Word and element location data
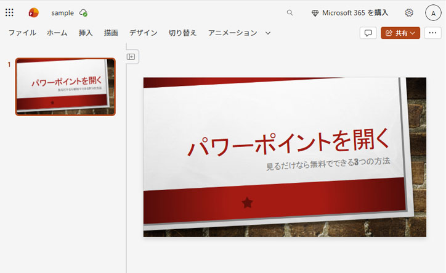Select the アニメーション tab

click(232, 33)
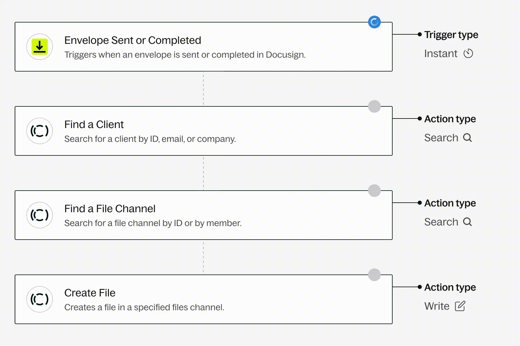Image resolution: width=520 pixels, height=346 pixels.
Task: Click the Find a File Channel app icon
Action: click(40, 215)
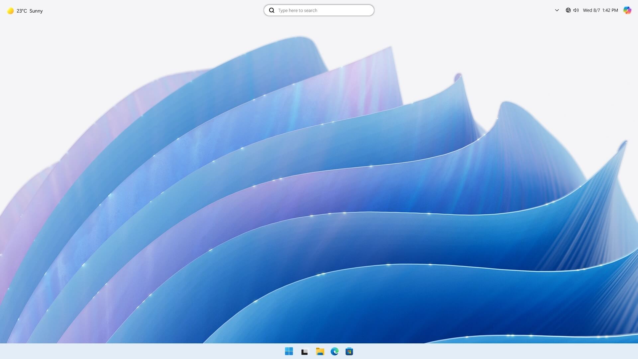Open Copilot from the top-right corner
This screenshot has height=359, width=638.
click(627, 10)

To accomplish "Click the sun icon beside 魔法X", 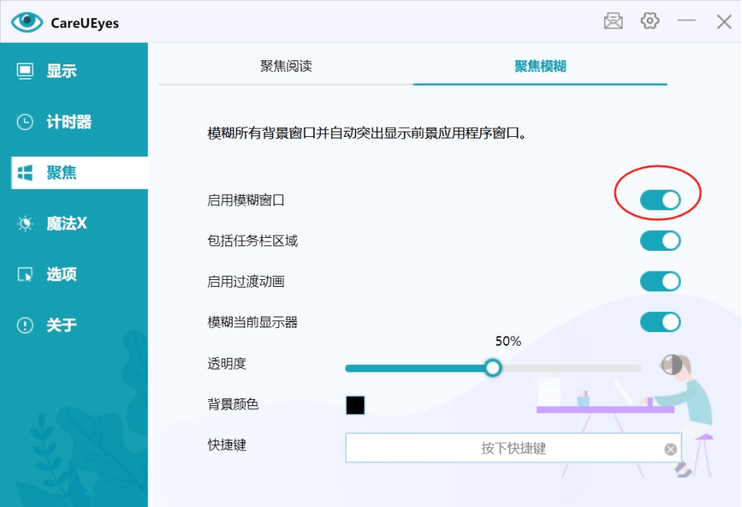I will point(25,224).
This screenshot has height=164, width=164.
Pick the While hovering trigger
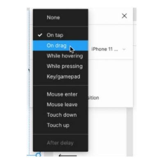pyautogui.click(x=61, y=56)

(Directions):
Recast the lines of the material as a JSON list of strings, one string per line, running from the line containing "This screenshot has height=164, width=164." through the end of the material, both ends included. Leave out any blank lines and all pictures.

(In response):
[
  "This screenshot has height=164, width=164.",
  "Pick the While hovering trigger",
  "pyautogui.click(x=61, y=56)"
]